Vivotek as an organization has eight CVEs, but none specifically for our research target device
Decompressing target firmware
Throughout this blog series on Professional IoT Hacking, we plan to demonstrate several different types of static and dynamic analysis that can be used to assess any IoT device. To that end, we purchased a fully functional version of the target device for dynamic analysis and fuzzing, but an obvious place to get started was reverse engineering target device firmware. As with lots of IoT devices, the latest version of the firmware (version 0301a) was available online for public download. In cases where the firmware for a target device is not easily available, it is often possible to obtain a Man-in-the-middle position on the target device in your research lab, then capture new device firmware off the wire when it downloads. Common methods for doing this include sniffing wireless interface traffic with Wireshark, using an ethernet tap device like the Throwing Star LAN Tap or Packet Squirrel, or simply using ARP poisoning on a local subnet to sniff traffic between the target device and its internet gateway.

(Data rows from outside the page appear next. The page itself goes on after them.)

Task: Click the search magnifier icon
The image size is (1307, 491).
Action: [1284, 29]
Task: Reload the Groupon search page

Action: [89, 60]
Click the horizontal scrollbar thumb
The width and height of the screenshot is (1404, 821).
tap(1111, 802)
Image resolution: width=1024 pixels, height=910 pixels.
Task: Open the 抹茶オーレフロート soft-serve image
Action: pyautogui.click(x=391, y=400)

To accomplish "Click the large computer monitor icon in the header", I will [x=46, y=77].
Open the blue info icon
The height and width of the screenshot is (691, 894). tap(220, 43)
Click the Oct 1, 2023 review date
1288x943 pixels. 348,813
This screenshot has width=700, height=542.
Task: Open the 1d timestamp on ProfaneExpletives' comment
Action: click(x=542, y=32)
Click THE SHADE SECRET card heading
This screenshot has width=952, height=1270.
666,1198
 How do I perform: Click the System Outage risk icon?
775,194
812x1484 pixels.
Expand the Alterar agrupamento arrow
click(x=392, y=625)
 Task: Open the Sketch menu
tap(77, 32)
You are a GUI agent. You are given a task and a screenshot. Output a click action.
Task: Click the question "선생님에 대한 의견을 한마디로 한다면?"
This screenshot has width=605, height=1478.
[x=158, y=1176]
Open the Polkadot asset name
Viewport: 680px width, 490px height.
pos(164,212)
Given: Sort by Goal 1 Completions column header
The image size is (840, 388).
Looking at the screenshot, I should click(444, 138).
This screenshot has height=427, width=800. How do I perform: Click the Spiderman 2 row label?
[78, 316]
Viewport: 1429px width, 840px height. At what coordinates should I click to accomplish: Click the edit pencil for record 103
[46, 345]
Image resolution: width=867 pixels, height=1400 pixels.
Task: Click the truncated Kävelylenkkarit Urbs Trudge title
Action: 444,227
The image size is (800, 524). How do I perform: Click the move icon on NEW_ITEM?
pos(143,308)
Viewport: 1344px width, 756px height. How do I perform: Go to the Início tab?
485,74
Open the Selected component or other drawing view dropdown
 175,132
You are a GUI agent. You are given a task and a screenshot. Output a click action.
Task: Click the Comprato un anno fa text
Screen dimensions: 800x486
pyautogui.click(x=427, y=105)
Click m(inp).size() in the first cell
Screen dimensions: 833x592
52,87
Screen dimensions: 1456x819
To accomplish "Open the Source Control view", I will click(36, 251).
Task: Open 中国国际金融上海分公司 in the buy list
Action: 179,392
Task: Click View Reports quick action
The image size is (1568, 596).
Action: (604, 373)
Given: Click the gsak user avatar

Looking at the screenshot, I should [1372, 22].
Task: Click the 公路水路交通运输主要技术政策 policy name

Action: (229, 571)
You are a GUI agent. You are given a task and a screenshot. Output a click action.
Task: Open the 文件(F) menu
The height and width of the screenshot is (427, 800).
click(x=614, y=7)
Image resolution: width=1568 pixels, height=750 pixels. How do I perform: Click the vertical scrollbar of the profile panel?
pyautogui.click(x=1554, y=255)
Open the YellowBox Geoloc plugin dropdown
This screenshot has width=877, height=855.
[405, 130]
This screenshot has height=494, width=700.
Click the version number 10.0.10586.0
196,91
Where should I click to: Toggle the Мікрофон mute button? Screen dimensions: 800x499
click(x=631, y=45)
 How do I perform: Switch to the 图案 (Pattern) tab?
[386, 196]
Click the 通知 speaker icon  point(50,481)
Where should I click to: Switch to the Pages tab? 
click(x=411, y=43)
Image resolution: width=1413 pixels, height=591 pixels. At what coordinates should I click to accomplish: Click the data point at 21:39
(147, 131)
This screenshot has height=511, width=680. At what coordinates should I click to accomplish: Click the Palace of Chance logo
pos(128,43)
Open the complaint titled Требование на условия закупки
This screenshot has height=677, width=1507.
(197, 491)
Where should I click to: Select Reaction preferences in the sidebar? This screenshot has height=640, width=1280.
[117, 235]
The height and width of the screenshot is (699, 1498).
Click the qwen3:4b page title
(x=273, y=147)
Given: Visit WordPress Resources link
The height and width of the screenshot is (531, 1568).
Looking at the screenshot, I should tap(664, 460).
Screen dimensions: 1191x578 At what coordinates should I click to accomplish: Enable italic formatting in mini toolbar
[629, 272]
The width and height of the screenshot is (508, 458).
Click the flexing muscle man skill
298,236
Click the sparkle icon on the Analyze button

After downloading the firmware, we opened the ZIP file with a linux virtual machine, and quickly noticed the file “FD8136-VVTK-0301a.flash.pkg” as probably containing the firmware we want to decompress.
Running the “file” command simply returned “data” so we turned to Binwalk, our favorite firmware decompression tool. In the screen capture below, the command “binwalk -e -M ./FD8136-VVTK-0301a.flash.pkg” was used to recursively decompress our target FD8136 Network Camera firmware. We have found that Binwalk typically works best on a Linux distro, like Ubuntu or Debian — sometimes it does not work as well when trying to use it on Mac OSX.
During the decompression process, Binwalk recursively identified LZMA compressed data, a squashfs file system, and eventually decompressed ARM 32-bit ELF files. This information will come in handy later when doing things like reverse engineering and fuzzing the ARM binaries for memory corruption vulnerabilities or searching cgi scripts for command injection.
At this point, we have successfully decompressed the firmware and have full access to the underlying filesystem that would be running on the actual device. This contains loads of helpful information about the device, like the path “../squashfs-root/etc/” contains config files, but one particular path of interest is “../squashfs-root/usr/share/www/cgi-bin/,” because it contains the scripts and binaries that are used to manage the device from its web interface. Later in this blog series, we will find that several of these are exposed to non-authenticated users via the Boa web server interface running on TCP port 80.
At this point in the process, we have picked a research target and successfully downloaded and decompressed firmware that will actually be running on the device. Quick analysis of the decompressed firmware uncovered attack surface that will be of interest (Boa web server) when later attempting to remotely exploit the device. Future posts in this “Professional IoT Hacking” series will cover fun topics like using IDA Pro to statically identify memory corruption vulnerabilities in ARM binaries, using BurpSuite Pro to dynamically fuzz the web management interface for command injection and memory corruption, emulating ARM binaries for fuzzing with QEMU, using GDB to help with exploitation of memory corruption vulnerabilities, possibly dumping device firmware with JTAGulator, and more. As a side note to this blog series, VDA Labs will be using a Coordinated Vulnerability Disclosure process for the zero day vulnerabilities identified during this research. (Follow CVE-2018-14494, CVE-2018-14495, and CVE-2018-14496.)